Enough to set off the burglar alarms across the spectrum of the comfort zones of those accustomed to doing precisely as they wish quietly in warm and friendly waters.  Probably their best strategy would have been to ignore it all and almost certainly it would have gone away.  It would have faded without the tsunami of indignation the bought and paid for elements of mass communication rattling denouncement through every channel, calling out the cavalry, piling insult and venom on those peacefully expressing themselves in harmless ways.

This ‘movement’ wasn’t created by the seedlings who began it.  The Occupy Wall Street movement would have died on the vine if it hadn’t been nurtured and fertilized by the shrill cries of the safe and comfortable denouncing it.  And by continuing to do so they provide the life blood for future expansion.

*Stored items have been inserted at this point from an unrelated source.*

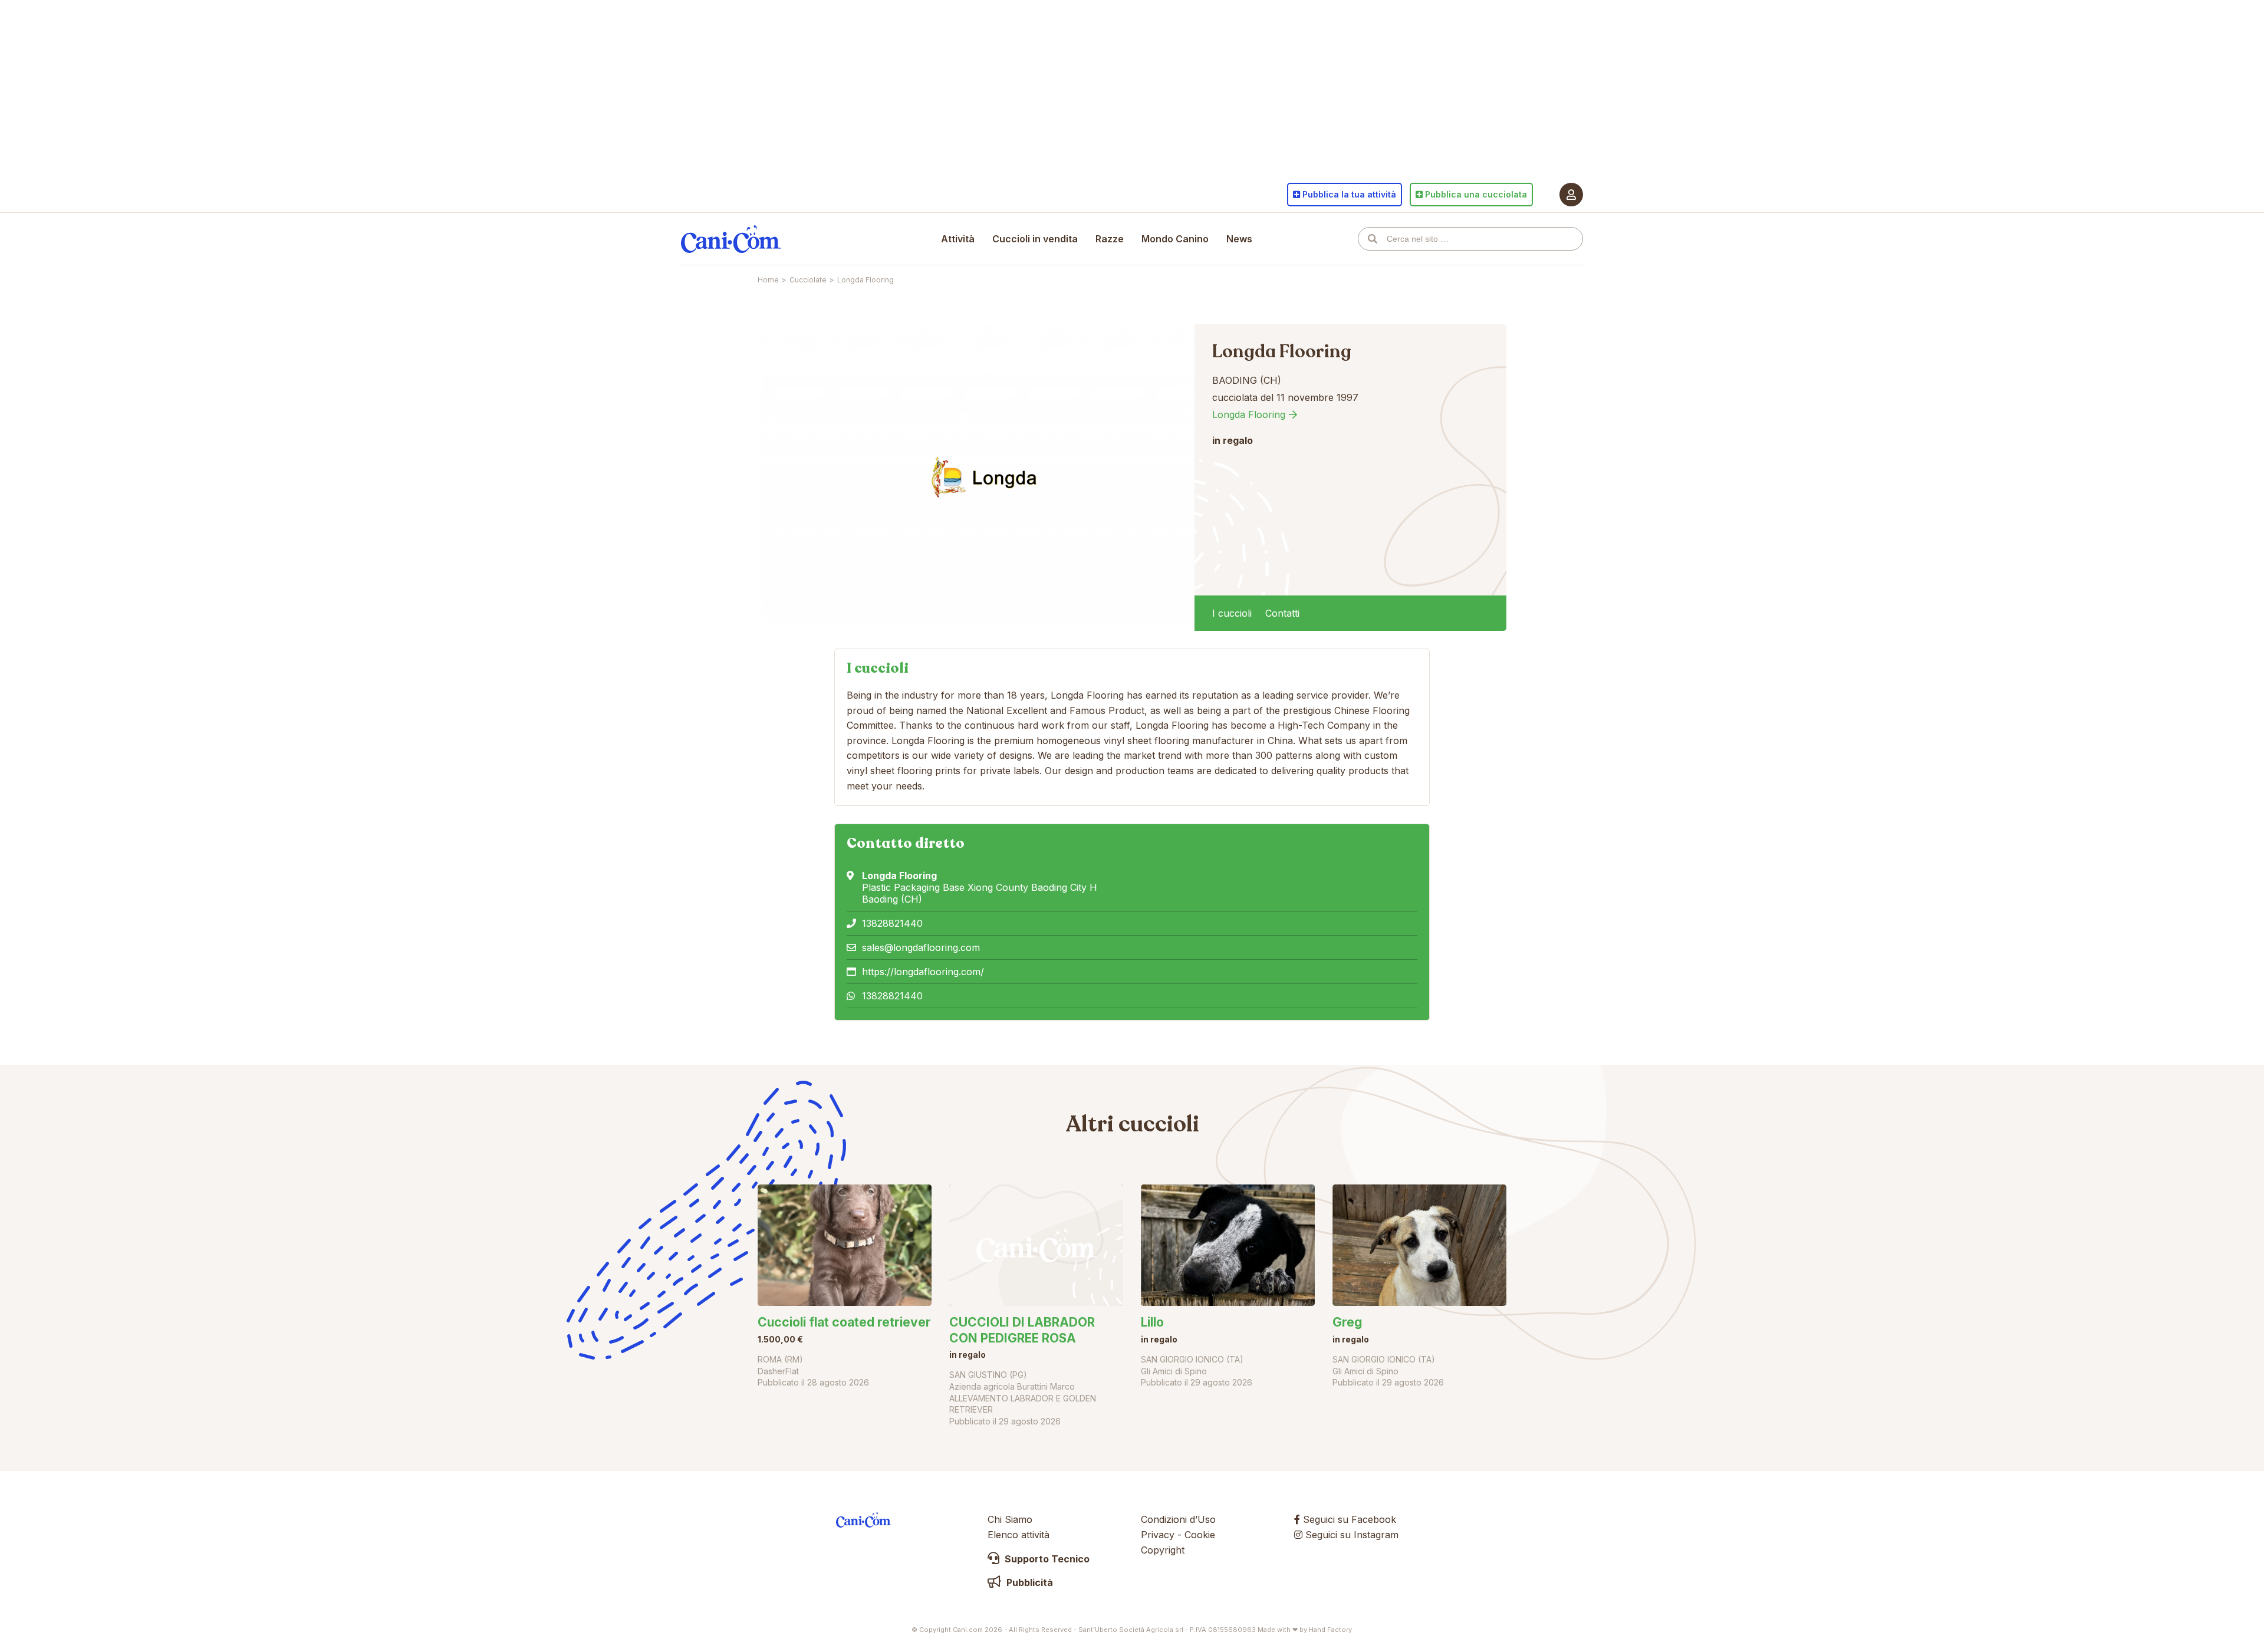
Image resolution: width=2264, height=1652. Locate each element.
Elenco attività (1018, 1535)
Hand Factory (1330, 1629)
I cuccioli (1232, 613)
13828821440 (892, 923)
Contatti (1282, 613)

The protests on wall street are those coming from inside the buildings.  Someone’s opening a door they believed they had locked.

Me thinks the lady [inside the buildings] protests too much.

Old Jules

Mobs, Violent Protests, and Riots

I find my views about rioting to be possibly artificially drawn away from magnetic north by several personal experiences with them, as well as having been an adult during the giant city burning episodes around the time of the MLK killing. 

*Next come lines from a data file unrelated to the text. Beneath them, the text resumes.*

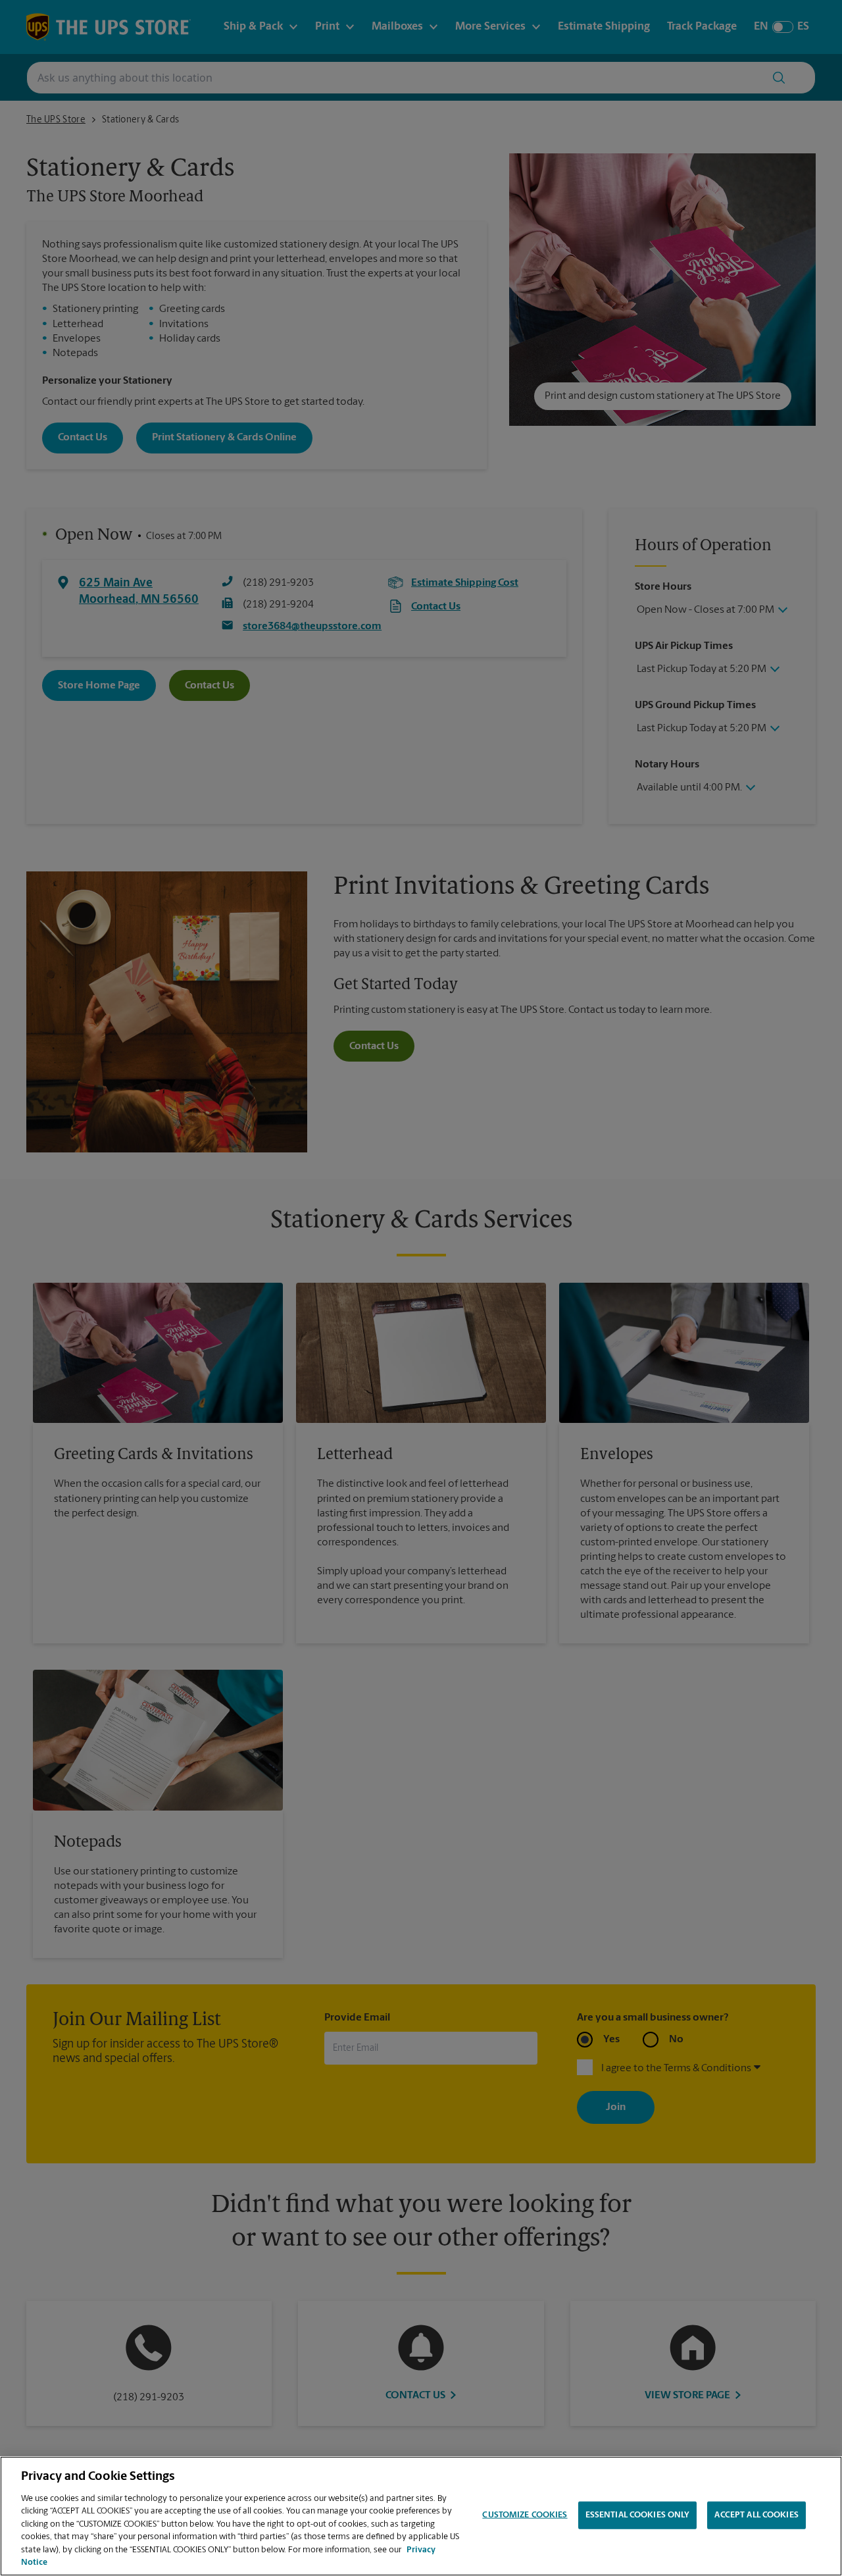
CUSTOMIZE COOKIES (524, 2515)
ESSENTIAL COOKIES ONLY (637, 2515)
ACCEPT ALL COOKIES (756, 2515)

From personal observation and experience I feel a high level of certainty that every riot since the 1960s was and is heavily infiltrated by police or other government provocateurs, pushing, inflaming and instigating to direct events toward violence.  I’m not suggesting the riots wouldn’t have happened without them.  The riots would almost certainly have happened anyway.   I honestly don’t have a clue why they’re doing it.

But my first experience with it was Halloween, 1960, in Borger, Texas. During the days before Halloween the kids in high school were all gearing up for it, but I was a newbie in town, had no reason to anticipate what they saw as the normal way to celebrate Halloween. Wild and wooly oil-field worker traditions combined with a boys-will-be-boys tolerance on the part of adults left the options wide open.

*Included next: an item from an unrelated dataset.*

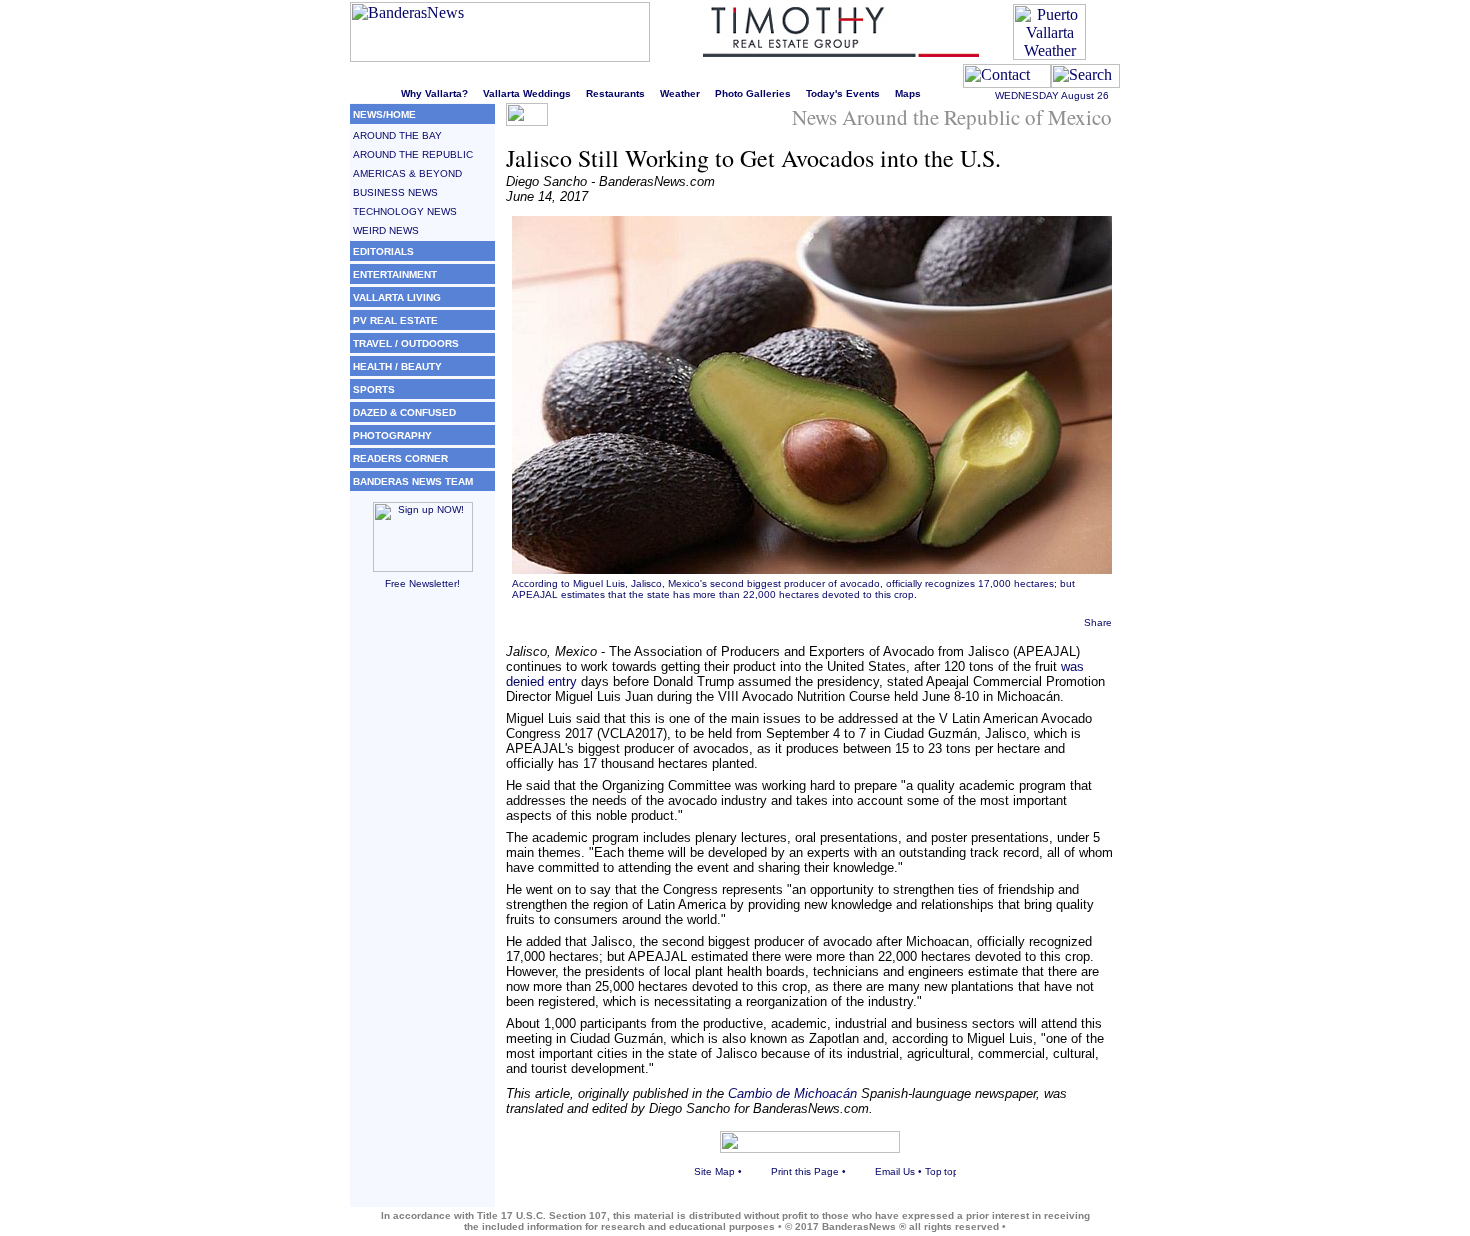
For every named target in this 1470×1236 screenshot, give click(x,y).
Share (1098, 622)
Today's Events (843, 93)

The newspaper the next day described it as a quieter than usual Halloween with the main damage being someone starting a bulldozer at a construction site and driving it through a house, nobody hurt.

A few hundred teenagers drunk on main street armed with eggs, veggies, rocks, jars of gasoline, cornering police paddy wagon with barrage after barrage, following them back to the station house and setting fire to the lawn was just a beginning.  I never saw anything like it, even during the riots at the University of Texas I was a part of a decade later.

My point is, rioting is fun, it’s joyful, it’s seductive if the anonymity of a mob can be maintained and when there are no consequences. It doesn’t take much to get people rioting under those circumstances.

On the other hand, the day after Kent State and afterward throughout the remainder of the Vietnam War the temptation to riot was always there so long as it was someone else stepping off the curb into the street. The police and a lot of the rest of the country made it plain by word and attitude they felt tolerance for what happened at Kent State and wouldn’t mind seeing it again.

I recall what a letdown it was when I realized I wasn’t the gutsy hotshot I had people thinking I was, that I was just a loudmouth coward when it came to offering myself up for what I claimed I believed in by making myself a target for all those cops to practice on.

I don’t think things are much different now. My near-certainty about riots in the US is that the government response will determine whether there are riots, or won’t be.  I don’t give advice, but if I did I’d suggest anyone involved in a peaceful demonstration immediately remove himself/herself from the area as rapidly as possible at the first sign of violence.

I’d suggest carefully exploring the route and area of the demonstration on maps and on the ground beforehand.  Pre-arranged escape routes memorized to allow getting the hell out of dodge.  Cell phones set with standby text messages to friends and cohorts to get the message out immediately that things are going sour.  But I won’t suggest it.

But I don’t have a lot of reason to think having a riot going on and being in the center of it is a place I’d want to spend a lot of time.